The Quarterly National Household Survey, which is published later than the live register data, shows the drop in employment exceeding 300,000 from Q1 2008 and Q1 2011.
The Quarterly National Household Survey (QNHS) is the Central Statistics Office's (CS0) quarterly official report on employment not the Live Register or earnings survey reports.
The economists in the Department of the Taoiseach knew that and besides Kenny, Michael Noonan, finance minister, and Richard Bruton, jobs minister, must have known that the basis of the new 2018 full-employment target was bogus.
We have more detail here in our original report on the fiddle:
Finfacts Jan 2015: Ireland: Government explains how it understates recession job losses
Irish media's stale news
While the 2018 target was bogus from the start and the 2020 target exceeded 6% in official forecasts from April 2015, in mid-December Brian Hayes MEP, Fine Gael director of elections, said the Government was committed to the 2018 target - if Hayes had read the chart above published last October, he would have seen that the 2018 employment forecast was 7.2%
Then just before Christmas, Kenny told political reporters that the target would be moved back to 2020 and it was published today to ensure it would be ignored.

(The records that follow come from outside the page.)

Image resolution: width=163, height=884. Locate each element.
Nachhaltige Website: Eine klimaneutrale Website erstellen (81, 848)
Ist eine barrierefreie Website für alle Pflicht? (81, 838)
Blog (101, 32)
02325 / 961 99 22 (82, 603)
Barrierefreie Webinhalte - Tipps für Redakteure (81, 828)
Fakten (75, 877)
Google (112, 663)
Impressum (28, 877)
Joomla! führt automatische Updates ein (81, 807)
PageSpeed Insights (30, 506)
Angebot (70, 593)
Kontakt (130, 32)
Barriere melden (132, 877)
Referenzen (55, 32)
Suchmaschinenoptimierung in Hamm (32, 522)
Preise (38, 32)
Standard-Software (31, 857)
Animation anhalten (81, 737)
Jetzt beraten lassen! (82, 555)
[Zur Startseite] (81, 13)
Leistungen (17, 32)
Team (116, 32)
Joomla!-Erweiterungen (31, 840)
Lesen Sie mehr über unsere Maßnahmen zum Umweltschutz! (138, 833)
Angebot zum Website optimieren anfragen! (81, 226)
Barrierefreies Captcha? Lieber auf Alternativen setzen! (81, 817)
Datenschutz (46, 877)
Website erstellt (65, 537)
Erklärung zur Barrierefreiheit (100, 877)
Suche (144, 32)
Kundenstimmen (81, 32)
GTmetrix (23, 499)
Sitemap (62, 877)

Harry McGee in the Irish Times in a report and strapline, Kenny moves back full employment deadline to 2020 - Original 2018 target to cut jobless rate to 6 per cent ‘unrealistic’, says Taoiseach, reports today:
The Government is to hold a jobs summit in early January with the aim of reaching full employment in the Irish economy by the end of the decade. However, Taoiseach Enda Kenny has admitted that the date for reaching that target has slipped by two years from previous Government promises.
Last January the Government announced that it would attain a 6% unemployment rate — technically full employment — by 2018 .

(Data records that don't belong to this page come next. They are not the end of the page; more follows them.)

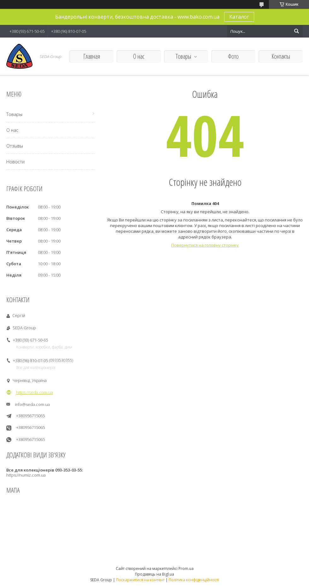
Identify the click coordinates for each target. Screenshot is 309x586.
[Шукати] (296, 31)
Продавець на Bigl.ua (154, 574)
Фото (233, 56)
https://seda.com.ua (34, 392)
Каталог (239, 16)
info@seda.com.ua (32, 404)
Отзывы (14, 146)
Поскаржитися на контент (140, 580)
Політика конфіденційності (194, 580)
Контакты (280, 56)
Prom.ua (186, 568)
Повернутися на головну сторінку (205, 245)
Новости (15, 162)
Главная (91, 56)
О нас (138, 56)
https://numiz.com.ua (26, 475)
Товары (183, 56)
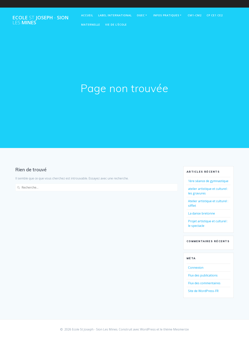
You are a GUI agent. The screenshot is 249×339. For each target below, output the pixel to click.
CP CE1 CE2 (215, 15)
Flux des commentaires (204, 283)
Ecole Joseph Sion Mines (40, 20)
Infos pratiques (166, 15)
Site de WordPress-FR (203, 291)
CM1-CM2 (195, 15)
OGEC (141, 15)
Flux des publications (203, 275)
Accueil (87, 15)
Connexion (195, 267)
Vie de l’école (116, 24)
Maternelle (90, 24)
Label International (115, 15)
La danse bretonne (201, 213)
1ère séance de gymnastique (208, 181)
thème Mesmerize (176, 329)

But in an interview with journalists over the Christmas period, he revised that timetable and said the Government’s aim was to achieve it by 2020. Asked why the timetable had slipped back by two years, he replied: “I think it’s more realistic. Obviously 6% is full employment by 2020.
“It’s important that we set out that stall, the difficulties and the challenges that we faced this year were a continuation of the difficulties we faced for the last number of years. But now it’s moving on very strongly.”
Kevin Doyle in an Irish Independent report, Taoiseach backtracks on plan for full employment - ‘2020 is now a more realistic target’, writes:
Fine Gael believes its joint plan with the Labour Party to replace every job lost during the economic downturn within the next three years was too ambitious. In an embarrassing U-turn, Mr Kenny now says that a "more realistic" target for bringing the unemployment rate close to 6% is 2020.
Just days before Christmas, Fine Gael's director of elections, Brian Hayes, publicly indicated the party was still committed to 2018. But Mr Kenny said it is "more difficult" to get the unemployment rate down from 10% to 6% than it has been to get from 15% to 10%.
Newstalk106 and other outlets also carried the stale news and were in effect fooled by the Government.